The process of rendering a company as dormant effectively allows an inactive company to be retained at a minimum maintenance cost as a dormant company is exempt from the preparation of audited financial statements and appointments, as well as the removal of Auditors.
Annual general meeting
A company must hold a general meeting as its annual general meeting at the end of each financial year. In the case of a private company or a company limited by guarantee, 9 months after the end of its accounting reference period by reference to which the financial year is to be determined.
The Ordinance also holds that this does not apply to a dormant company, effectively rendering it is exempt from holding general annual meetings, unless the company enters into a financial transaction, it will stop having an effect on and after the date of the accounting transaction.
A private limited company incorporated in Hong Kong under the Ordinance is required to file an Annual Return signed by a Director, Company Secretary, Manager or Authorised Representative with the Companies Registry within 42 days after the company’s return date (excluding the year of incorporation.) This is relevant even if the information contained in the last return remains unchanged, it is still necessary to file an annual return certifying that there has been no change since the date of the last return.

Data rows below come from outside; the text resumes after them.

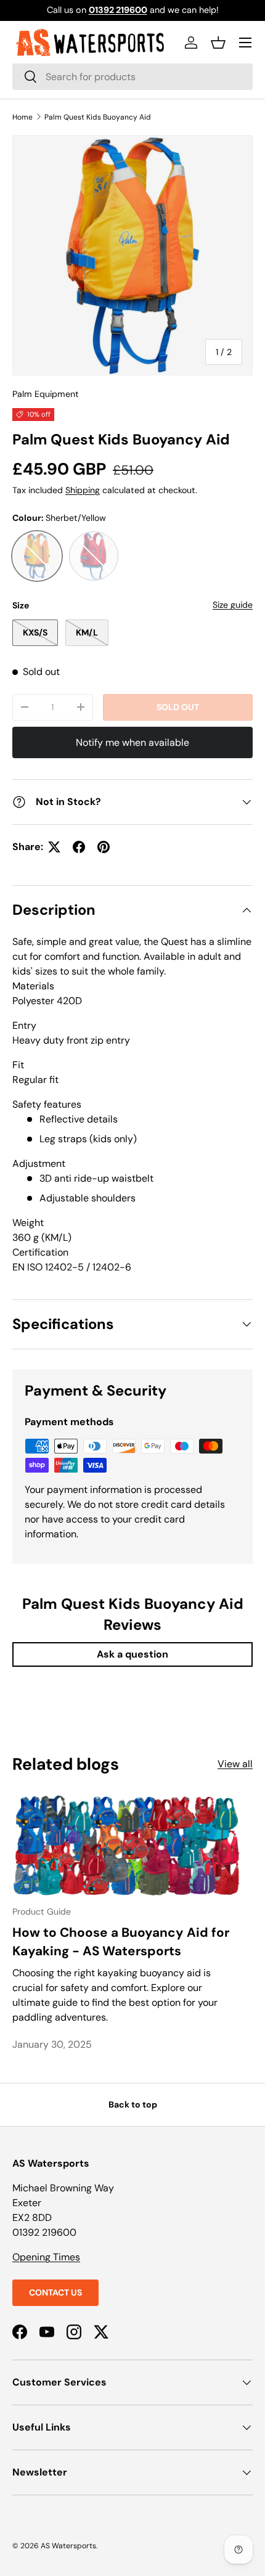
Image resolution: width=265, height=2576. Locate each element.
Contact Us (55, 2292)
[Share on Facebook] (79, 847)
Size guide (233, 604)
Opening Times (46, 2257)
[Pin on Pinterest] (103, 847)
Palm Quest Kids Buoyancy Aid (97, 117)
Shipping (82, 490)
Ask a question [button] (132, 1654)
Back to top (132, 2104)
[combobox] (132, 76)
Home (22, 117)
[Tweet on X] (54, 847)
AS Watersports (68, 2546)
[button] (218, 42)
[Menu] (245, 42)
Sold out (178, 707)
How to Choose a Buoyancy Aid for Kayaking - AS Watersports (120, 1941)
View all (235, 1763)
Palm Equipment (45, 393)
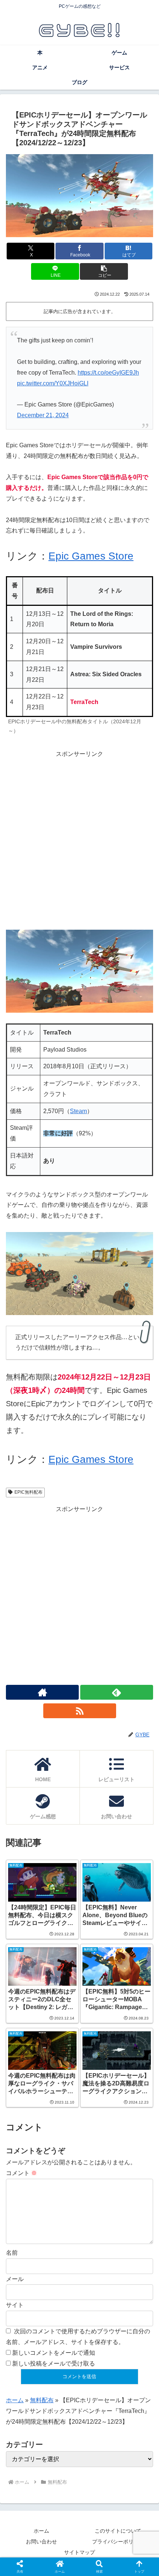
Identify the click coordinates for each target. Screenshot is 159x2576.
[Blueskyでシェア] (97, 2106)
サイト (15, 2305)
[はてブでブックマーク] (62, 2127)
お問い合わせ (41, 2542)
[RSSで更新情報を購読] (79, 1710)
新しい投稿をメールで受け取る (53, 2363)
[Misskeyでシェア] (132, 2106)
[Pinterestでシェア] (132, 2127)
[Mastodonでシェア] (62, 2106)
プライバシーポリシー (118, 2542)
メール (15, 2279)
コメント (21, 2173)
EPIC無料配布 (28, 1492)
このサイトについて (118, 2531)
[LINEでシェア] (97, 2127)
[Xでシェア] (26, 2106)
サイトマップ (79, 2552)
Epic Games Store (90, 556)
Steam (78, 1111)
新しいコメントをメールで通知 (53, 2353)
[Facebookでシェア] (26, 2127)
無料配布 (42, 2400)
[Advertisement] (79, 839)
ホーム (15, 2400)
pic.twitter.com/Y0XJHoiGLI (52, 383)
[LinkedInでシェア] (62, 2147)
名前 (12, 2253)
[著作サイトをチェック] (42, 1692)
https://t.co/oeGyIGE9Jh (108, 372)
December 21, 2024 (43, 415)
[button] (104, 271)
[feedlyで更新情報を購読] (116, 1692)
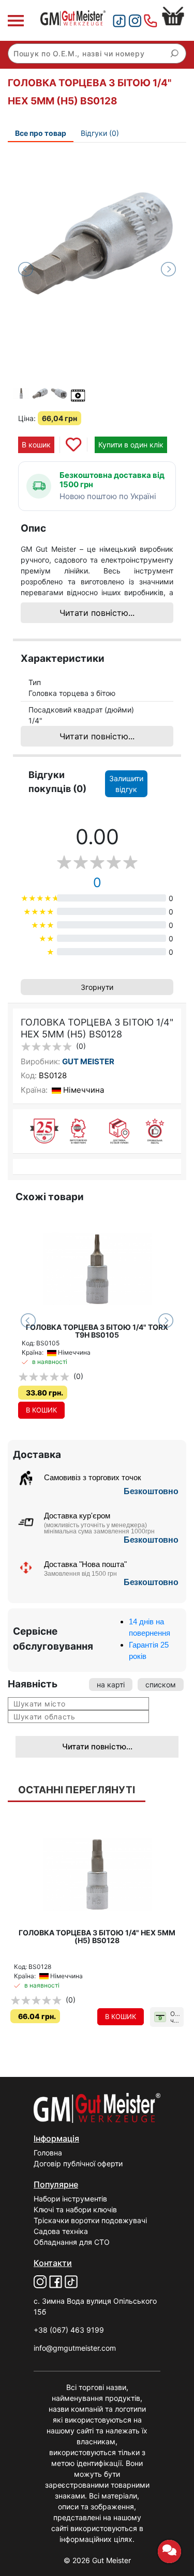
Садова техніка (61, 2231)
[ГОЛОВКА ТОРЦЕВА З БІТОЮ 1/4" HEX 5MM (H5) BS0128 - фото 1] (97, 243)
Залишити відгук (126, 784)
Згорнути (97, 987)
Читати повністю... (97, 613)
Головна (48, 2152)
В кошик (36, 444)
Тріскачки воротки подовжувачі (90, 2220)
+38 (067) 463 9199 (69, 2329)
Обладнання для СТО (72, 2242)
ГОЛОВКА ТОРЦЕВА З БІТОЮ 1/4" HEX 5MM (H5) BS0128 (97, 1936)
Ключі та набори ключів (75, 2209)
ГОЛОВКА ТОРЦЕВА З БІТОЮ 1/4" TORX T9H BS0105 (97, 1331)
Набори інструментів (70, 2198)
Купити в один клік (130, 444)
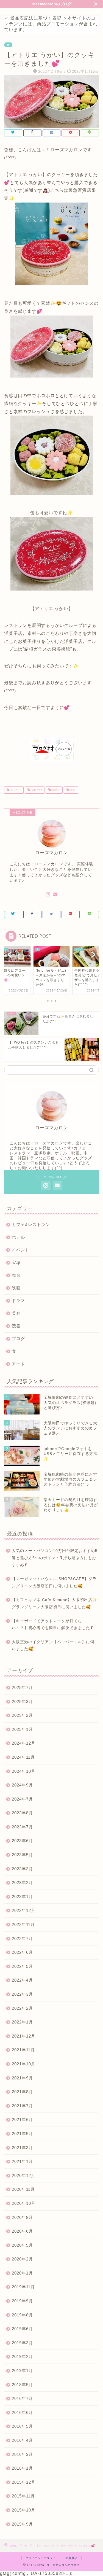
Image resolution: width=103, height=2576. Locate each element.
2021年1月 (22, 2161)
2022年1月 (22, 2022)
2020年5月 (22, 2245)
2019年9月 (22, 2301)
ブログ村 (36, 789)
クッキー (15, 789)
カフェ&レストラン (31, 1224)
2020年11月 (23, 2189)
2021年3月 (22, 2147)
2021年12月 (23, 2036)
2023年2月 (22, 1882)
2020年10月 (23, 2203)
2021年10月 (23, 2064)
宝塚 (16, 1262)
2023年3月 (22, 1868)
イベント (20, 1249)
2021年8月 (22, 2091)
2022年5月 (22, 1966)
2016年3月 (22, 2454)
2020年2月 (22, 2259)
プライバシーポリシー (41, 2557)
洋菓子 (55, 789)
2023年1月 (22, 1896)
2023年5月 (22, 1854)
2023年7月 (22, 1827)
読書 (16, 1326)
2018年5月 (22, 2384)
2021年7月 (22, 2105)
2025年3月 (22, 1701)
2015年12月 (23, 2482)
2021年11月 (23, 2049)
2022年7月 (22, 1938)
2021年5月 (22, 2133)
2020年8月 (22, 2217)
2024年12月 (23, 1743)
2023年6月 (22, 1840)
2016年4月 (22, 2440)
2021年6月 (22, 2119)
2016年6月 (22, 2412)
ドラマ (18, 1300)
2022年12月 (23, 1910)
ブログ (18, 1338)
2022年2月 (22, 2008)
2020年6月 (22, 2231)
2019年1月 (22, 2370)
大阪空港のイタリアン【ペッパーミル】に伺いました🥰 (53, 1645)
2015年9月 (22, 2524)
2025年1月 (22, 1729)
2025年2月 (22, 1715)
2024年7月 (22, 1799)
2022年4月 (22, 1980)
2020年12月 (23, 2175)
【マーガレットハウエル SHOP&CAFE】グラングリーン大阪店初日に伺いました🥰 (54, 1582)
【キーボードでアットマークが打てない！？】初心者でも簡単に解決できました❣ (53, 1624)
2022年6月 (22, 1952)
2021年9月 (22, 2078)
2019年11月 (23, 2286)
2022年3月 (22, 1994)
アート (18, 1364)
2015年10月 (23, 2510)
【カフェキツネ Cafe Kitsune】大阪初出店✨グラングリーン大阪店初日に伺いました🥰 (54, 1603)
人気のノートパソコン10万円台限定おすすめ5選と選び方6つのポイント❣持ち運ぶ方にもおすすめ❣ (55, 1558)
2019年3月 (22, 2342)
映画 (16, 1288)
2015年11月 (23, 2496)
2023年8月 (22, 1812)
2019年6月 (22, 2328)
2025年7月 (22, 1687)
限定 (72, 789)
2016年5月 (22, 2426)
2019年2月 (22, 2356)
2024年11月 (23, 1757)
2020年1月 (22, 2273)
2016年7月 (22, 2398)
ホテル (18, 1237)
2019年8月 (22, 2315)
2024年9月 (22, 1785)
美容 (16, 1313)
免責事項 (71, 2557)
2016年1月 (22, 2468)
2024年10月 (23, 1771)
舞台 (16, 1275)
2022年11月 (23, 1924)
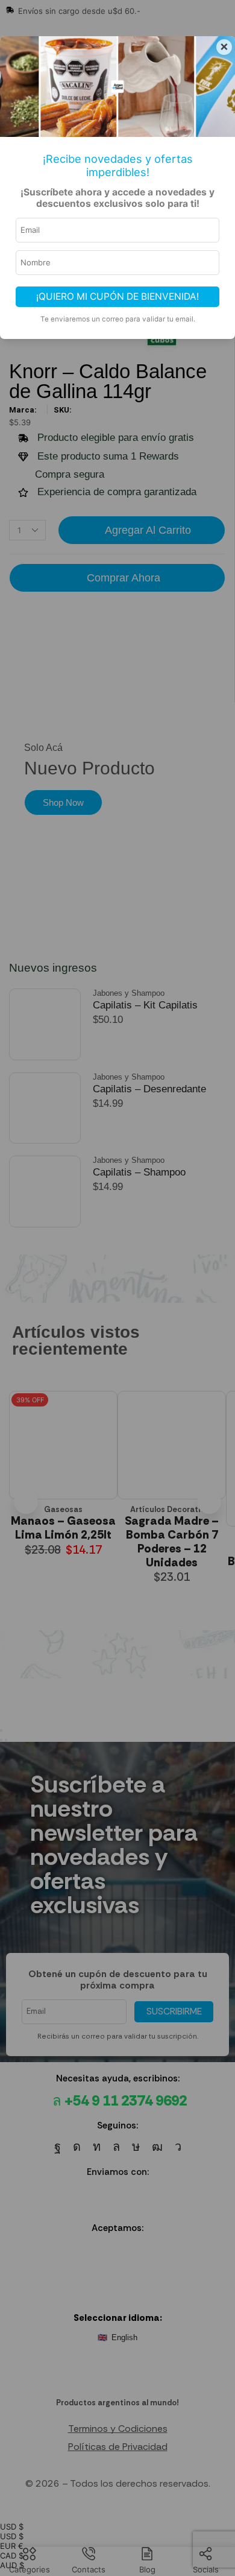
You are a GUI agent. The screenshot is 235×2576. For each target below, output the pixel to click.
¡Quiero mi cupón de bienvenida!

The requirement to deliver an annual return for registration does not apply to a company who currently holds dormant status, however, it is still compulsory for a private company to deliver an annual return for the year in which it declares itself to be dormant if the effective date on which the company becomes dormant falls after the 42nd day of the anniversary of its date of incorporation.
Ending dormant status
A company that holds existing dormant status ceases to a dormant company by definition, if the company passes a special resolution declaring that the company intends to enter into an accounting transaction, and the resolution is delivered to the Registrar for registration; or there is an accounting transaction in relation to the company. The company will no longer be deemed dormant upon the date of said delivery or from the date of the declaration of the first accounting transaction.